Please output the entries below without altering a single character.

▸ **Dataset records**
+ + + + +
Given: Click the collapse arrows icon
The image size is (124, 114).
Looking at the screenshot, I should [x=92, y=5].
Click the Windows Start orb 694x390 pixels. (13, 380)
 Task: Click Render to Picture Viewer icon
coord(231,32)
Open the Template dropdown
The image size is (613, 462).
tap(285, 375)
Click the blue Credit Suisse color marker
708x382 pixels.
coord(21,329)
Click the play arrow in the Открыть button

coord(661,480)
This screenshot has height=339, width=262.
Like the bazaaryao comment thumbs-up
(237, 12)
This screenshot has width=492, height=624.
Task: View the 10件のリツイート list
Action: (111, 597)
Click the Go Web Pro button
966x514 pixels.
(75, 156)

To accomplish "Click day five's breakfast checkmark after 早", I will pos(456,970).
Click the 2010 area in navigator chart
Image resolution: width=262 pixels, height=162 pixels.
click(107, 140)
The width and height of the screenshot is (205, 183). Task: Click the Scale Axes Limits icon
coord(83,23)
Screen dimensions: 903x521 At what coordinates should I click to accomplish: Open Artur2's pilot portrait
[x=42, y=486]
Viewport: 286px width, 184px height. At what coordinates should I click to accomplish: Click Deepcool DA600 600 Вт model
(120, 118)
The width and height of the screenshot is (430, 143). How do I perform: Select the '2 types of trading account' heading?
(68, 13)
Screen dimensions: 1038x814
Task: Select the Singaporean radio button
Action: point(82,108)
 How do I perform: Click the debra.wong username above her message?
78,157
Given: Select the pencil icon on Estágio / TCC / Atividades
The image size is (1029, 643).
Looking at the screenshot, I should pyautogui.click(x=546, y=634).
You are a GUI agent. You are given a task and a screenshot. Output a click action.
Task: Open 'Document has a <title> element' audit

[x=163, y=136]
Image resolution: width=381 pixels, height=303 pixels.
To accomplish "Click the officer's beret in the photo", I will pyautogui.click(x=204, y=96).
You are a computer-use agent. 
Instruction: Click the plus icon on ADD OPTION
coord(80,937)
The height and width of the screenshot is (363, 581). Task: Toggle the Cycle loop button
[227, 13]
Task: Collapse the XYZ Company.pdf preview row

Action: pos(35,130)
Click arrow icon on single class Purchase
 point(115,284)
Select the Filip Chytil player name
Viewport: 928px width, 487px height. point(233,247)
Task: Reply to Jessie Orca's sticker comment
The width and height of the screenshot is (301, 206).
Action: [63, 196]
+ + + + +
▸ **Solution to this task**
Given: Click the collapse arrows icon
The image size is (124, 114).
Looking at the screenshot, I should [x=92, y=5].
Click the Windows Start orb 694x390 pixels. (13, 380)
 Task: Click Render to Picture Viewer icon
coord(231,32)
Open the Template dropdown
The image size is (613, 462).
tap(285, 375)
Click the blue Credit Suisse color marker
708x382 pixels.
coord(21,329)
Click the play arrow in the Открыть button

coord(661,480)
This screenshot has height=339, width=262.
Like the bazaaryao comment thumbs-up
(237, 12)
This screenshot has width=492, height=624.
Task: View the 10件のリツイート list
Action: (111, 597)
Click the Go Web Pro button
966x514 pixels.
(75, 156)

To accomplish "Click day five's breakfast checkmark after 早", I will pos(456,970).
Click the 2010 area in navigator chart
Image resolution: width=262 pixels, height=162 pixels.
click(107, 140)
The width and height of the screenshot is (205, 183). Task: Click the Scale Axes Limits icon
coord(83,23)
Screen dimensions: 903x521 At what coordinates should I click to accomplish: Open Artur2's pilot portrait
[x=42, y=486]
Viewport: 286px width, 184px height. At what coordinates should I click to accomplish: Click Deepcool DA600 600 Вт model
(120, 118)
The width and height of the screenshot is (430, 143). How do I perform: Select the '2 types of trading account' heading?
(68, 13)
Screen dimensions: 1038x814
Task: Select the Singaporean radio button
Action: point(82,108)
 How do I perform: Click the debra.wong username above her message?
78,157
Given: Select the pencil icon on Estágio / TCC / Atividades
The image size is (1029, 643).
Looking at the screenshot, I should pyautogui.click(x=546, y=634).
You are a GUI agent. You are given a task and a screenshot. Output a click action.
Task: Open 'Document has a <title> element' audit

[x=163, y=136]
Image resolution: width=381 pixels, height=303 pixels.
To accomplish "Click the officer's beret in the photo", I will pyautogui.click(x=204, y=96).
You are a computer-use agent. 
Instruction: Click the plus icon on ADD OPTION
coord(80,937)
The height and width of the screenshot is (363, 581). Task: Toggle the Cycle loop button
[227, 13]
Task: Collapse the XYZ Company.pdf preview row

Action: pos(35,130)
Click arrow icon on single class Purchase
 point(115,284)
Select the Filip Chytil player name
Viewport: 928px width, 487px height. point(233,247)
Task: Reply to Jessie Orca's sticker comment
The width and height of the screenshot is (301, 206).
Action: [63, 196]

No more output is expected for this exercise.